Valerie Paxton is a co-founder of AllegroMedical.com and lives in Phoenix, AZ. In 1997 she set out with her business partner, Craig Hood to form Allegro Medical - a company dedicated to helping people lead more independent and healthy lives. They poured their knowledge and experience into AllegroMedical.com and now have more than 1 million cu ... (more)

4 Responses to “How to Not Gain Weight in 65 Days or Less”

  1. Kris Tassoni
    April 20th, 2009 at 3:28 pm

     

    This helped me a lot. As a weight fluctuations expert, I love packing ‘em on, then finding new ways to take ‘em off, and having to change out my closets on a regular basis. Tricking myself into thinking I am actually just rolling along with my daily routines is a brand new strategy I think I will try next. I am excited to use my new hand weights and water dumbbells that I bought from Allegro, though I will not be “weightlifting” when I use them. I will just be lifting my arms up and down (in 3 sets of 12 reps) working different muscle groups with the goal of simply avoiding boredom, and doing SOMEthing while I watch tv at night.

    And I will try that newfangled Pilates thing too, with the hopes of looking like an idiot in front of my cat, which is a little game we play. I think I’ve got him this time.

    Well, Thanks Val, once again, I’ve learned a lot from you. I’ll check back to see how your “no gain” goals are coming along. Happy NOT working toward something!

  2. Valerie Paxton
    April 20th, 2009 at 4:12 pm

     

    Dear Kris,

    Your willingness to get on board with total body deception AND the fact that you are a loyal Allegro customer wins you the title ‘Val’s best friend of the day’. Perhaps together we could start a revolution, or at least a substantial following of like-minded weight fluctuation experts.

    Todd supported me in my walk up and down steep hills this weekend. It was a hoot getting up at the crack of dawn to enjoy the day. We climbed the ridgeline, merrily calling out to the desert flora as we trotted by. Hello Sag! Hello Palo! We even made up names for the ones we didn’t know. We were so happy being one with nature we barely noticed that we’d gone 4 miles on Saturday and 7 miles on Sunday. That is, until Sunday night when my back gave ME a new name.

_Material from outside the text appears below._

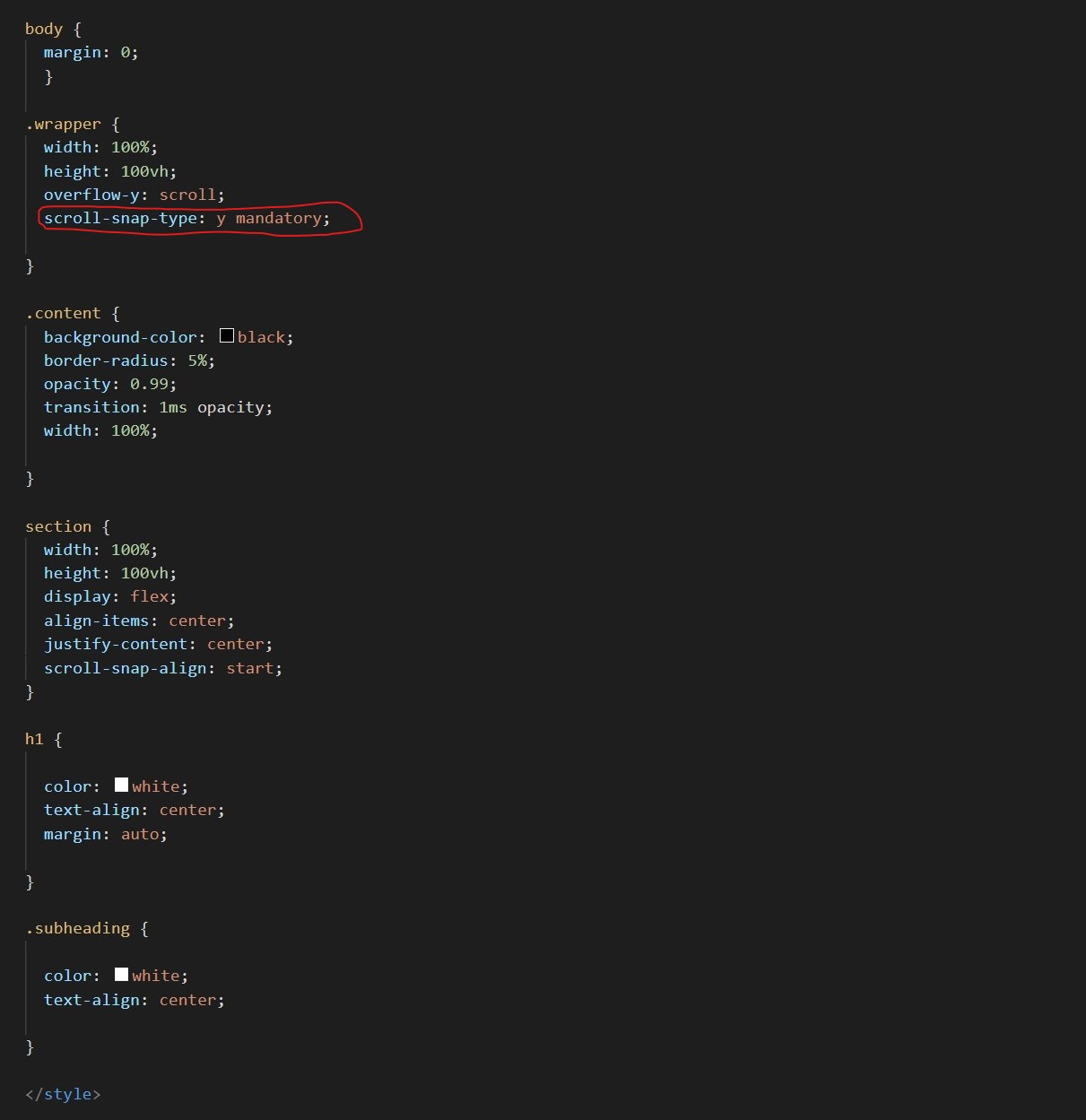Screen dimensions: 1086x1120
Task: Click the closing style tag
Action: [63, 1094]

    Not much else to report, especially not about the homemade pasta. I mean, if you make and eat pasta just for practice – or say, because you had company, it doesn’t count, right? I thought so. And I stuck to my promise to only drink one glass of wine at a time. Works real well.

  3. Ellen Hoffmann
    April 22nd, 2009 at 10:15 am

     

    This was hilarious! Probably because I see myself in it! Perhaps I’ll try to convince my husband that we, too, should lift weights instead of scoops of ice cream while we watch the Biggest Loser!
    This was great….it’s all in the way you look at things! Good Luck!

  4. Valerie Paxton
    April 22nd, 2009 at 10:32 am

     

    Thanks Ellen. Don’t forget to fall down into an occassional celebratory push-up when watching Biggest Loser. Update: Todd and I have taken to lunging around the house. Long steps with one knee nearly touching the ground with each step. Saves wear and tear on the carpet and makes us laugh like crazy. We also stand on 1 foot when brushing our teeth. Part of our ‘be a stork, not a dork’ program. Join us!